▸ Goal of the exercise
Write the data below out in full, exactly as it stands.
======== Data for the task ========
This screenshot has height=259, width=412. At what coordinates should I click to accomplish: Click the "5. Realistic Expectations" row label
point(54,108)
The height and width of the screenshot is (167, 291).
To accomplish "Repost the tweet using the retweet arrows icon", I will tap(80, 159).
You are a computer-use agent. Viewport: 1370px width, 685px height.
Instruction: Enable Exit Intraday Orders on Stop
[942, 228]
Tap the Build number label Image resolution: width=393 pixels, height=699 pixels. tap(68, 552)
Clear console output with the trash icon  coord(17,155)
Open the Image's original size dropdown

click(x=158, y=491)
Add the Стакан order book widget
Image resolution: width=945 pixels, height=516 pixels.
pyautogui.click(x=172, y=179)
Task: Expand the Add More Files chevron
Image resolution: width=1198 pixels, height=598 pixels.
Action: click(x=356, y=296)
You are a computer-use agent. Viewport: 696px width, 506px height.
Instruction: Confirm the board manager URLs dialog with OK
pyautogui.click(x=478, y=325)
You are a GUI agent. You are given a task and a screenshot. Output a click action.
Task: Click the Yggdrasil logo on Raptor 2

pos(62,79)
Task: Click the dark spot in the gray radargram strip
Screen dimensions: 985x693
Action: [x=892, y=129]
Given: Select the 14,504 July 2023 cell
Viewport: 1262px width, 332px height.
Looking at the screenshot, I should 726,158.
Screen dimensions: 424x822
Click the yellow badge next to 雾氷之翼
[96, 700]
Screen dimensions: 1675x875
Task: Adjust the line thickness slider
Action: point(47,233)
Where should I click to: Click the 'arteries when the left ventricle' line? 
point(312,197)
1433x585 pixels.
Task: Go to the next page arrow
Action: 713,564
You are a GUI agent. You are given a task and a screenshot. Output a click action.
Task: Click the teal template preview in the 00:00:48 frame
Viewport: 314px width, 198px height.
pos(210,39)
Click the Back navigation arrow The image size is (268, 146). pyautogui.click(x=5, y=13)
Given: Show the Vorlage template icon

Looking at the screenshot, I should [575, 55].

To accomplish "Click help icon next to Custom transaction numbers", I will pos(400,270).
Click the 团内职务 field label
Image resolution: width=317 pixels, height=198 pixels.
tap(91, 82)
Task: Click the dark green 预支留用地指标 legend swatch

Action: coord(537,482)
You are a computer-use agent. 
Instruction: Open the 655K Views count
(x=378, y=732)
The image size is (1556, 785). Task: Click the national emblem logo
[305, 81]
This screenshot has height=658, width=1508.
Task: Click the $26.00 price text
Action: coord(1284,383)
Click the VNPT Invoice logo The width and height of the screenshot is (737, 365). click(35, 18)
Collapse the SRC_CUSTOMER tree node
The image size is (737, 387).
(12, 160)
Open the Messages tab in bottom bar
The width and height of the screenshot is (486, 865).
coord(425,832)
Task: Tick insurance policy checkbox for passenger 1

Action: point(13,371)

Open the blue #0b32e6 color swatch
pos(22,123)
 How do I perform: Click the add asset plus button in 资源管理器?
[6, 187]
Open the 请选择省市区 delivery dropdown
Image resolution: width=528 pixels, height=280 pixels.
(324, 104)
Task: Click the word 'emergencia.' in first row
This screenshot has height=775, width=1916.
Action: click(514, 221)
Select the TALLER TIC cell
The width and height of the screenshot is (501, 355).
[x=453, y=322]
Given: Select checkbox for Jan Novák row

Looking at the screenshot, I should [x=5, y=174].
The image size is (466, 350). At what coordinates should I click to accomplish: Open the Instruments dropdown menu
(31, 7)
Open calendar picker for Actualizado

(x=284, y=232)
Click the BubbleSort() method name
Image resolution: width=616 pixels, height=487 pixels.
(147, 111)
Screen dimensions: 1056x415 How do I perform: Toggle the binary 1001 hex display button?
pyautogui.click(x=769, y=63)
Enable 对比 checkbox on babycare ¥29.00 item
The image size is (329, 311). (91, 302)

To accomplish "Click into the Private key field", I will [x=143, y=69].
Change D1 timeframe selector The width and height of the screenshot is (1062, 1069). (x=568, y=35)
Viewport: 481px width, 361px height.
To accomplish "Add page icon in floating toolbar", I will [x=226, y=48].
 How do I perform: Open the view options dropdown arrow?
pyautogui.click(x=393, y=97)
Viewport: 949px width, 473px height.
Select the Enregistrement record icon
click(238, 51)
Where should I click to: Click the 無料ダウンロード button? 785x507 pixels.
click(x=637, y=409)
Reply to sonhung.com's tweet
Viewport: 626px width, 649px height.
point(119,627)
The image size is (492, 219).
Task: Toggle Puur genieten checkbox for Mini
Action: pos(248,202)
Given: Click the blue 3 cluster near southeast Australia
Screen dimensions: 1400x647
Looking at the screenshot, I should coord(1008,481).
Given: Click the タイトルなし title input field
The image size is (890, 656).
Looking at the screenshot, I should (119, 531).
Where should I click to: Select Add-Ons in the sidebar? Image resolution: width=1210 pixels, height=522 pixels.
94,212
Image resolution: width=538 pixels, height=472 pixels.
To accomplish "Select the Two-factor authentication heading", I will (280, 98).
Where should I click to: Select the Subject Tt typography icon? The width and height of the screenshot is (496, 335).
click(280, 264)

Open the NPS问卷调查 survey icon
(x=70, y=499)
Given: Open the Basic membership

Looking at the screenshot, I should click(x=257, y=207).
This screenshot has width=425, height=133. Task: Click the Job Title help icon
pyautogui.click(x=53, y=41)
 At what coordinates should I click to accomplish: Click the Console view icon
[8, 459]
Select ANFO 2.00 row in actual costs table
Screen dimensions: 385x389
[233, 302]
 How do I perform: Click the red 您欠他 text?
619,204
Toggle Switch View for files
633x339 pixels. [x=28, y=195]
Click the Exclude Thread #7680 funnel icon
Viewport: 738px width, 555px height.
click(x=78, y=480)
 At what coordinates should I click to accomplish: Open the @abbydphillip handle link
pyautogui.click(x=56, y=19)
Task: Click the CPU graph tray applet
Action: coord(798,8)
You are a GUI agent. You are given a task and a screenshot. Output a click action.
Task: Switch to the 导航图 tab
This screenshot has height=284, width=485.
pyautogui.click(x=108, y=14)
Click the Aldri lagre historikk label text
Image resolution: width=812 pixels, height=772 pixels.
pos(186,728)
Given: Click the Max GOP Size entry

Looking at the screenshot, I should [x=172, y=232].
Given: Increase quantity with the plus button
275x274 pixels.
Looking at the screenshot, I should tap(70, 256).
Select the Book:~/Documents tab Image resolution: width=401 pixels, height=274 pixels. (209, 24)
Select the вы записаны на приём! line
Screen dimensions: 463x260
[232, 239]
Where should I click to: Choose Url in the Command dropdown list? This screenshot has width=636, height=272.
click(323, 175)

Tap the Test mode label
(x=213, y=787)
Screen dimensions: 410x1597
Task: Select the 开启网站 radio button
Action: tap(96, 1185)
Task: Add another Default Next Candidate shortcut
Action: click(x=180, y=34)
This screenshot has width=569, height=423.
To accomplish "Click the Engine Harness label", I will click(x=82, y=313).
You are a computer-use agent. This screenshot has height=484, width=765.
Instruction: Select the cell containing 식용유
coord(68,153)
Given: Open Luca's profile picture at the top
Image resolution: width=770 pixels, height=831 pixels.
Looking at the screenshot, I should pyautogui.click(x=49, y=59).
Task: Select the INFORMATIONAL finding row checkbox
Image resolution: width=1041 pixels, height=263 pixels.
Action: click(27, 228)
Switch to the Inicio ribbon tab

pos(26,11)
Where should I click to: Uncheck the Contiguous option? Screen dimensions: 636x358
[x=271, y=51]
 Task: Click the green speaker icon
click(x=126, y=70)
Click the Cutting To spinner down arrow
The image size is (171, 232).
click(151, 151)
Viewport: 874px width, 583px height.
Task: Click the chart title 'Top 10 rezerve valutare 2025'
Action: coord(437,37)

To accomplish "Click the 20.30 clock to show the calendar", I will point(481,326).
========
▸ Written solution
This screenshot has height=259, width=412. At what coordinates should I click to accomplish: Click the "5. Realistic Expectations" row label
point(54,108)
The height and width of the screenshot is (167, 291).
To accomplish "Repost the tweet using the retweet arrows icon", I will tap(80, 159).
You are a computer-use agent. Viewport: 1370px width, 685px height.
Instruction: Enable Exit Intraday Orders on Stop
[942, 228]
Tap the Build number label Image resolution: width=393 pixels, height=699 pixels. tap(68, 552)
Clear console output with the trash icon  coord(17,155)
Open the Image's original size dropdown

click(x=158, y=491)
Add the Стакан order book widget
Image resolution: width=945 pixels, height=516 pixels.
pyautogui.click(x=172, y=179)
Task: Expand the Add More Files chevron
Image resolution: width=1198 pixels, height=598 pixels.
Action: click(x=356, y=296)
You are a computer-use agent. Viewport: 696px width, 506px height.
Instruction: Confirm the board manager URLs dialog with OK
pyautogui.click(x=478, y=325)
You are a GUI agent. You are given a task and a screenshot. Output a click action.
Task: Click the Yggdrasil logo on Raptor 2

pos(62,79)
Task: Click the dark spot in the gray radargram strip
Screen dimensions: 985x693
Action: [x=892, y=129]
Given: Select the 14,504 July 2023 cell
Viewport: 1262px width, 332px height.
Looking at the screenshot, I should 726,158.
Screen dimensions: 424x822
Click the yellow badge next to 雾氷之翼
[96, 700]
Screen dimensions: 1675x875
Task: Adjust the line thickness slider
Action: point(47,233)
Where should I click to: Click the 'arteries when the left ventricle' line? 
point(312,197)
1433x585 pixels.
Task: Go to the next page arrow
Action: 713,564
You are a GUI agent. You are given a task and a screenshot. Output a click action.
Task: Click the teal template preview in the 00:00:48 frame
Viewport: 314px width, 198px height.
pos(210,39)
Click the Back navigation arrow The image size is (268, 146). pyautogui.click(x=5, y=13)
Given: Show the Vorlage template icon

Looking at the screenshot, I should [575, 55].

To accomplish "Click help icon next to Custom transaction numbers", I will pos(400,270).
Click the 团内职务 field label
Image resolution: width=317 pixels, height=198 pixels.
tap(91, 82)
Task: Click the dark green 预支留用地指标 legend swatch

Action: coord(537,482)
You are a computer-use agent. 
Instruction: Open the 655K Views count
(x=378, y=732)
The image size is (1556, 785). Task: Click the national emblem logo
[305, 81]
This screenshot has height=658, width=1508.
Task: Click the $26.00 price text
Action: coord(1284,383)
Click the VNPT Invoice logo The width and height of the screenshot is (737, 365). click(35, 18)
Collapse the SRC_CUSTOMER tree node
The image size is (737, 387).
(12, 160)
Open the Messages tab in bottom bar
The width and height of the screenshot is (486, 865).
coord(425,832)
Task: Tick insurance policy checkbox for passenger 1

Action: point(13,371)

Open the blue #0b32e6 color swatch
pos(22,123)
 How do I perform: Click the add asset plus button in 资源管理器?
[6, 187]
Open the 请选择省市区 delivery dropdown
Image resolution: width=528 pixels, height=280 pixels.
(324, 104)
Task: Click the word 'emergencia.' in first row
This screenshot has height=775, width=1916.
Action: click(514, 221)
Select the TALLER TIC cell
The width and height of the screenshot is (501, 355).
[x=453, y=322]
Given: Select checkbox for Jan Novák row

Looking at the screenshot, I should [x=5, y=174].
The image size is (466, 350). At what coordinates should I click to accomplish: Open the Instruments dropdown menu
(31, 7)
Open calendar picker for Actualizado

(x=284, y=232)
Click the BubbleSort() method name
Image resolution: width=616 pixels, height=487 pixels.
(147, 111)
Screen dimensions: 1056x415 How do I perform: Toggle the binary 1001 hex display button?
pyautogui.click(x=769, y=63)
Enable 对比 checkbox on babycare ¥29.00 item
The image size is (329, 311). (91, 302)

To accomplish "Click into the Private key field", I will [x=143, y=69].
Change D1 timeframe selector The width and height of the screenshot is (1062, 1069). (x=568, y=35)
Viewport: 481px width, 361px height.
To accomplish "Add page icon in floating toolbar", I will [x=226, y=48].
 How do I perform: Open the view options dropdown arrow?
pyautogui.click(x=393, y=97)
Viewport: 949px width, 473px height.
Select the Enregistrement record icon
click(238, 51)
Where should I click to: Click the 無料ダウンロード button? 785x507 pixels.
click(x=637, y=409)
Reply to sonhung.com's tweet
Viewport: 626px width, 649px height.
point(119,627)
The image size is (492, 219).
Task: Toggle Puur genieten checkbox for Mini
Action: pos(248,202)
Given: Click the blue 3 cluster near southeast Australia
Screen dimensions: 1400x647
Looking at the screenshot, I should coord(1008,481).
Given: Click the タイトルなし title input field
The image size is (890, 656).
Looking at the screenshot, I should (119, 531).
Where should I click to: Select Add-Ons in the sidebar? Image resolution: width=1210 pixels, height=522 pixels.
94,212
Image resolution: width=538 pixels, height=472 pixels.
To accomplish "Select the Two-factor authentication heading", I will (280, 98).
Where should I click to: Select the Subject Tt typography icon? The width and height of the screenshot is (496, 335).
click(280, 264)

Open the NPS问卷调查 survey icon
(x=70, y=499)
Given: Open the Basic membership

Looking at the screenshot, I should click(x=257, y=207).
This screenshot has width=425, height=133. Task: Click the Job Title help icon
pyautogui.click(x=53, y=41)
 At what coordinates should I click to accomplish: Click the Console view icon
[8, 459]
Select ANFO 2.00 row in actual costs table
Screen dimensions: 385x389
[233, 302]
 How do I perform: Click the red 您欠他 text?
619,204
Toggle Switch View for files
633x339 pixels. [x=28, y=195]
Click the Exclude Thread #7680 funnel icon
Viewport: 738px width, 555px height.
click(x=78, y=480)
 At what coordinates should I click to accomplish: Open the @abbydphillip handle link
pyautogui.click(x=56, y=19)
Task: Click the CPU graph tray applet
Action: coord(798,8)
You are a GUI agent. You are given a task and a screenshot. Output a click action.
Task: Switch to the 导航图 tab
This screenshot has height=284, width=485.
pyautogui.click(x=108, y=14)
Click the Aldri lagre historikk label text
Image resolution: width=812 pixels, height=772 pixels.
pos(186,728)
Given: Click the Max GOP Size entry

Looking at the screenshot, I should [x=172, y=232].
Given: Increase quantity with the plus button
275x274 pixels.
Looking at the screenshot, I should tap(70, 256).
Select the Book:~/Documents tab Image resolution: width=401 pixels, height=274 pixels. (209, 24)
Select the вы записаны на приём! line
Screen dimensions: 463x260
[232, 239]
Where should I click to: Choose Url in the Command dropdown list? This screenshot has width=636, height=272.
click(323, 175)

Tap the Test mode label
(x=213, y=787)
Screen dimensions: 410x1597
Task: Select the 开启网站 radio button
Action: tap(96, 1185)
Task: Add another Default Next Candidate shortcut
Action: click(x=180, y=34)
This screenshot has width=569, height=423.
To accomplish "Click the Engine Harness label", I will click(x=82, y=313).
You are a computer-use agent. This screenshot has height=484, width=765.
Instruction: Select the cell containing 식용유
coord(68,153)
Given: Open Luca's profile picture at the top
Image resolution: width=770 pixels, height=831 pixels.
Looking at the screenshot, I should pyautogui.click(x=49, y=59).
Task: Select the INFORMATIONAL finding row checkbox
Image resolution: width=1041 pixels, height=263 pixels.
Action: click(27, 228)
Switch to the Inicio ribbon tab

pos(26,11)
Where should I click to: Uncheck the Contiguous option? Screen dimensions: 636x358
[x=271, y=51]
 Task: Click the green speaker icon
click(x=126, y=70)
Click the Cutting To spinner down arrow
The image size is (171, 232).
click(151, 151)
Viewport: 874px width, 583px height.
Task: Click the chart title 'Top 10 rezerve valutare 2025'
Action: coord(437,37)

To accomplish "Click the 20.30 clock to show the calendar", I will point(481,326).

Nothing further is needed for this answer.